#### Exercises
1 - In the essay on where flavor comes from, condense the paragraph beginning "Now things get interesting" into a short bulleted list that keeps its main points.
2 - Decide whether each statement agrees with the essay on where flavor comes from, answering yes or no and quoting the deciding words: (a) The writer is a graduate of Environmental Sciences. (b) The writer approaches the subject mainly from a soil health point of view. (c) The writer accepts the claim that only 60 to 100 harvests remain.

#### Quoted passage
————————
Editor’s note: Mark works for Waterford Distillery, who work with biodynamic barley growers to distil biodynamic spirit. Which we felt gave him a fascinating perspective to address this article from, but is mentioned here as a declaration of potential interest.
Where does flavour come from?
A simple enough question, with lots of correct answers. Depending on your particular drinks foible – whisky, beer, wine or indeed cider – you’ll have your thoughts. Wood for maturation? Of course. But what do you put in it? A liquid that is the result of fermentations, yeast? You bet. But what was all this acting upon and transforming from one state to another? Your raw material of choice, of course.
Now things get interesting, or nerdier, or weirder. What gives your raw material of choice more flavour – the thing that you turn into alcohol? What creates flavour in the matter – matter which cannot be destroyed of course. Genetics or variety of apple/grape/grain is one good answer. Terroir is another good answer. Combining them both is really the terroir effect, which is to say that combination of variety and terroir, genetics and environment, the interaction of them both; these are good directions for the inquisitive mind.
Nutrients! Ah, now perhaps we’re getting closer to flavour. Nutrients that that the plant takes up from its surrounding environment: which is to say the cards the plant has to play. The big complex subjects of soil microbiology or mycorrhizal fungi. The canvas, the thing in which – on which? – that interaction occurs: the soil, the earth. The substrate, the interchange; like an Amazon Prime delivery driver speeding from depot to home with your parcel, the little fellows in the soil that help shift parcels of nutrients into the root of the plant.
That, ultimately, through myriad complex and often unfathomable mechanics, is where the good stuff occurs and it’s arguably where flavour really begins. If you’re a plant – for some of you I’m asking you to stretch your imagination less than others – you get a substantial amount of your nutrition from the soil, so it makes sense that the better that soil is – the better it is as a substrate for delivering nutrition into the roots of the plant – the better you as a plant would become.
To put it crudely, much like you and I, the plant is what it eats.
Whilst I find soil health interesting (I am a former graduate of Environmental Sciences) the idea that there are so many harvests left (it ranges from 60 to 100 depending on the carelessness of the headline writer) has been shown to be fantasy, so I’m not coming at this from a soil health point of view. Good benefits, sure, but let’s keep this in perspective. As a drinker I am interested in flavour, which starts in the plant, which grows in the ground. (If I was concerned solely about soil health and the environment, then I would be more into rewilding the landscape to allow the development of sophisticated ecosystems – not denying all that by growing stuff on it!)
————————
#### Data listing
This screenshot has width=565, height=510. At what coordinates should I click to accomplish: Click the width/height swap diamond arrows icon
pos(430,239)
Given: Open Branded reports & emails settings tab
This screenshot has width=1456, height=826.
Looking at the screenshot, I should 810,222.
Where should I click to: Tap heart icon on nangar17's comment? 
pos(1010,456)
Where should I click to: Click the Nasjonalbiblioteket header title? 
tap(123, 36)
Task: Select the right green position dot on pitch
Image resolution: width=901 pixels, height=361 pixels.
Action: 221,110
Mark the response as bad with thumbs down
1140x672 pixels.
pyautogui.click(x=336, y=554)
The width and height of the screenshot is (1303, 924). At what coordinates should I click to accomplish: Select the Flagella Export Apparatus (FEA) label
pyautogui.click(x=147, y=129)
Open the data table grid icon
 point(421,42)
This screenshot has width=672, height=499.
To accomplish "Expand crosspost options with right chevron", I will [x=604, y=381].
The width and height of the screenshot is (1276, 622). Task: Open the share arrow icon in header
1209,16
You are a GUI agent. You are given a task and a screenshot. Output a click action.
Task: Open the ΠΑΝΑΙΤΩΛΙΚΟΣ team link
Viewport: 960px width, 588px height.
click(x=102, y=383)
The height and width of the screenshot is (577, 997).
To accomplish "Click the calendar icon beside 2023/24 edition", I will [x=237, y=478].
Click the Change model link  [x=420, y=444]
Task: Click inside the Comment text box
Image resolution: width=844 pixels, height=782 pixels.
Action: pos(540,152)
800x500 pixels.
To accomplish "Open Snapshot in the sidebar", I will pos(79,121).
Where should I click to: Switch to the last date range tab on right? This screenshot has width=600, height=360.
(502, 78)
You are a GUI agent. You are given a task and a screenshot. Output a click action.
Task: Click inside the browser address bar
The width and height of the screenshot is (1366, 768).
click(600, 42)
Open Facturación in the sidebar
————————
#### Your written answers
1 -
- The question becomes what gives the raw material, the thing turned into alcohol, more flavor.
- One good answer is the genetics or variety of the apple, grape, or grain.
- Another good answer is terroir.
- Combining the two is the terroir effect: the interaction of variety and terroir, genetics and environment, which is a good direction for inquiry.

2 -
(a) Yes: "I am a former graduate of Environmental Sciences"
(b) No: "so I’m not coming at this from a soil health point of view"
(c) No: "has been shown to be fantasy"